Um Portugal rumo à Liberdade: Reflexão sobre as Legislativas de 2025

Um Portugal rumo à Liberdade: Reflexão sobre as Legislativas de 2025

As eleições legislativas de 2025 confirmaram, mais uma vez, o que há muito se intuía: o eleitorado está saturado das fórmulas reiteradas dos partidos de esquerda. Esse desgaste, particularmente visível no Partido Socialista e nos seus antigos parceiros da geringonça, é o reflexo de um cansaço social e cultural que transcende a mera disputa partidária e denuncia uma crise estrutural de descrença nos meios de comunicação social tradicionais, tidos por muitos portugueses como incapazes de os representar.

Assiste-se, pois, ao colapso de um consenso ideológico que, durante décadas, sustentou a hegemonia da esquerda. O ónus da “estabilidade” perdeu sustentação à medida que os portugueses se confrontaram com a realidade crua de um país estagnado, empobrecido e desregulado em matéria migratória.

Ergue-se, entretanto, no vazio desse modelo falido, uma alternativa que está longe de ser genuinamente liberal ou libertária. A ascensão da direita, saudada por alguns como sinal de mudança, assume-se, na prática, como a reconfiguração de um estatismo renascido, agora envolto em retórica nacionalista e protecionista. Substitui-se o discurso da solidariedade pelo da segurança, a igualdade pela ordem, mas persiste a convicção de que o Estado — e não o indivíduo — deve permanecer no centro de organização da sociedade.

Além do horizonte, poderá florescer em Portugal um futuro assente na liberdade individual, no mercado concorrencial e na mínima interferência estatal; resta saber quando surgirá — e quanto custará, em sofrimento social, essa transição. O panorama político atual permanece desolador: as escolhas de 2025 evidenciam não uma rutura com o estatismo, mas a sua metamorfose. À esquerda e à direita, insiste-se em tratar o cidadão como súbdito do Estado.

É nesta conjuntura que se deve interpretar a erosão inevitável da esquerda em Portugal. Esta não resulta no facto do povo ter abraçado conscientemente um ideário mais liberal, mas sim da perda de confiança nos discursos, mensageiros e promessas de outrora. A comunicação social convencional, vista como cúmplice dessa decadência ideológica, perdeu autoridade, abrindo espaço a novas vozes e narrativas no digital.

O estatismo português enferma de vícios profundos: uma carga fiscal asfixiante que desencoraja a criação de riqueza; burocracia que estrangula a iniciativa privada; segurança social a caminho do abismo; dependência crónica de fundos europeus e prestações sociais que, longe de fomentar autonomia, perpetuam clientelas políticas. A centralização sufoca o processo de regionalização, enquanto a captura do Estado por interesses corporativos corrói a meritocracia.
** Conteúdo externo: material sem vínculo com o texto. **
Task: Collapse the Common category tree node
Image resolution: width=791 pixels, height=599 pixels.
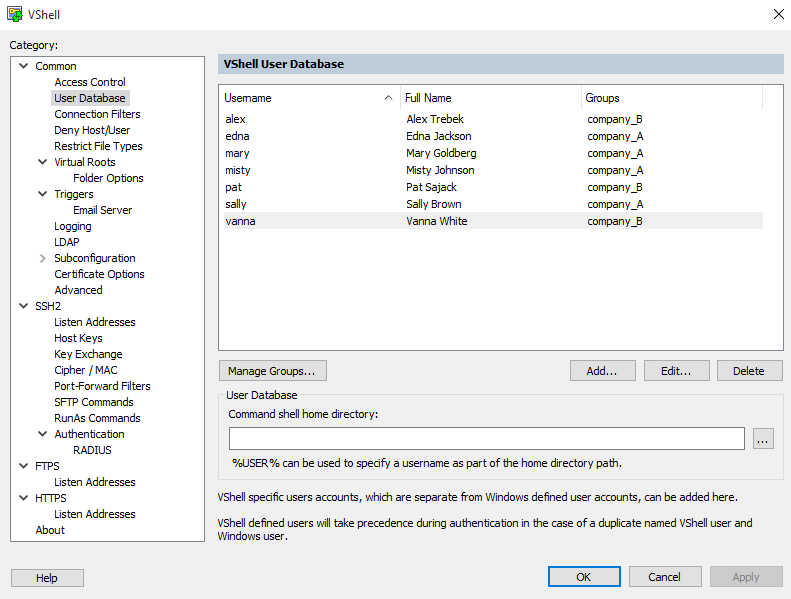Action: (23, 66)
Igualmente preocupante é o carácter coercivo da política monetária. A adesão à União Económica e Monetária transferiu para Frankfurt o controlo dos ciclos de crédito, afastando-o do escrutínio democrático nacional. Para o liberal-libertário, esse sistema representa uma forma dissimulada de imposto — a inflação — que desvaloriza a poupança, favorece o endividamento público e mantém o Estado dependente, em prejuízo do investimento produtivo. A moeda, que deveria ser um meio neutro de troca, torna-se, sob intervenção estatal, num instrumento de coerção silenciosa, que transfere riqueza dos menos protegidos para os beneficiários do sistema financeiro.  

O que resta, portanto, é o lento — mas inevitável — caminho rumo à liberdade. Portugal não será eternamente refém da sua herança estatista, por mais entranhada que esteja. As novas gerações, imersas numa realidade digital, global e descentralizada, exigem maior autonomia, menos burocracia, mais inovação e menor intervencionismo. Aí reside o solo fértil onde, um dia, poderá germinar uma autêntica revolução.

Contudo, a travessia será longa. As legislativas de 2025 não encerraram um ciclo; confirmaram, antes, uma transição em curso — feita de avanços tímidos, mas que transporta em si as sementes de uma mudança mais profunda. Portugal continua longe da liberdade, porém, a liberdade, ainda que tardia, é inevitável.